» DOCUMENT TEXT
####################

U.S. v. Roan Eagle

Decision Date17 April 1989
Docket NumberNo. 87-5437,87-5437
Citation867 F.2d 436
Parties27 Fed. R. Evid. Serv. 648 UNITED STATES, Appellant, v. Angeline ROAN EAGLE, Appellee.
CourtU.S. Court of Appeals — Eighth Circuit

Dennis H. Hill, Rapid City, S.D., for appellant.

Robert A. Mandel, Asst. U.S. Atty., Rapid City, S.D., for appellee.

Before LAY, Chief Judge, BROWN, Senior Circuit Judge, and BEAM, Circuit Judge.

JOHN R. BROWN, Senior Circuit Judge.

Angeline Roan Eagle and Georgianna Brave were charged, in a single indictment, with first degree murder for the killing of Roland Belt. Because all three were American Indians and the crime took place on an Indian reservation, federal jurisdiction exists under 18 U.S.C. Sec. 1153. 1

Brave pleaded guilty to voluntary manslaughter, 18 U.S.C. Sec. 1112, which carries a maximum 10 year sentence. As a part of the plea agreement she testified against Roan Eagle. Subsequently, Brave was sentenced to 10 years' imprisonment. Roan Eagle was convicted of second degree murder and sentenced to 20 years' imprisonment. 2

Roan Eagle appeals, contending that the trial court erred in (i) allowing the prosecution to exercise a peremptory challenge as to prospective juror French, the only Indian venireman, (ii) allowing the prosecution to examine Brave and FBI agent Davis concerning a prior unsworn statement Brave made to Davis, (iii) limiting the defense's efforts to inquire into Brave's plea bargain, (iv) admitting certain statements under the excited utterance hearsay exception, and (v) refusing Roan Eagle's proposed jury instructions on intoxication and its negation of the specific intent to be an aider and abettor under 18 U.S.C. Sec. 2. 3

We affirm.

####################

» DATA BLOCK
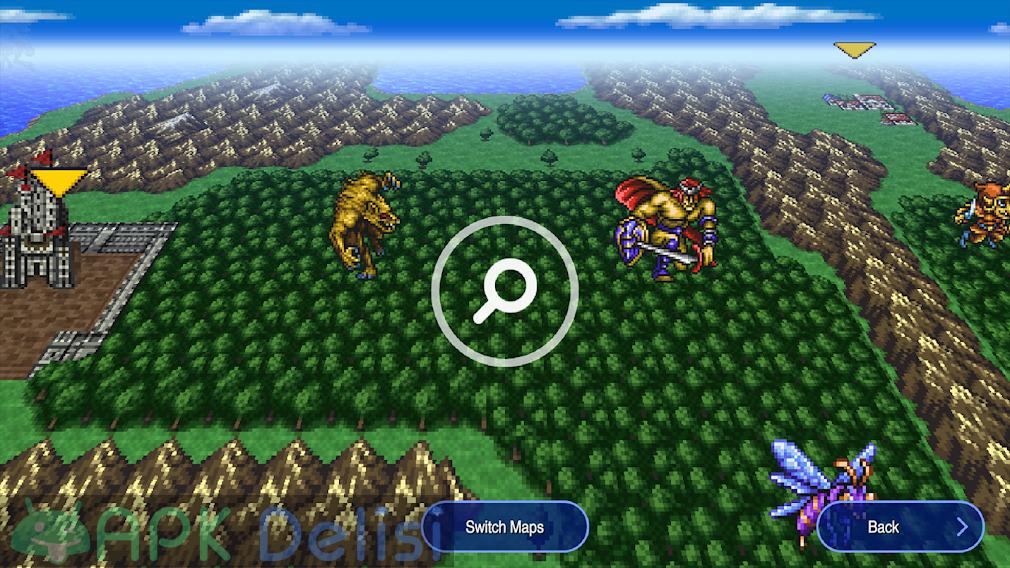Image resolution: width=1010 pixels, height=568 pixels.
Task: Open the Switch Maps option
Action: tap(505, 527)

####################

» WHAT IS ASKED
Copy the opinion in U.S. v. Roan Eagle word for word, between "U.S. v. Roan" and "BEAM, Circuit Judge.", inclusive.

» TASK RESULT
U.S. v. Roan Eagle

Decision Date17 April 1989
Docket NumberNo. 87-5437,87-5437
Citation867 F.2d 436
Parties27 Fed. R. Evid. Serv. 648 UNITED STATES, Appellant, v. Angeline ROAN EAGLE, Appellee.
CourtU.S. Court of Appeals — Eighth Circuit

Dennis H. Hill, Rapid City, S.D., for appellant.

Robert A. Mandel, Asst. U.S. Atty., Rapid City, S.D., for appellee.

Before LAY, Chief Judge, BROWN, Senior Circuit Judge, and BEAM, Circuit Judge.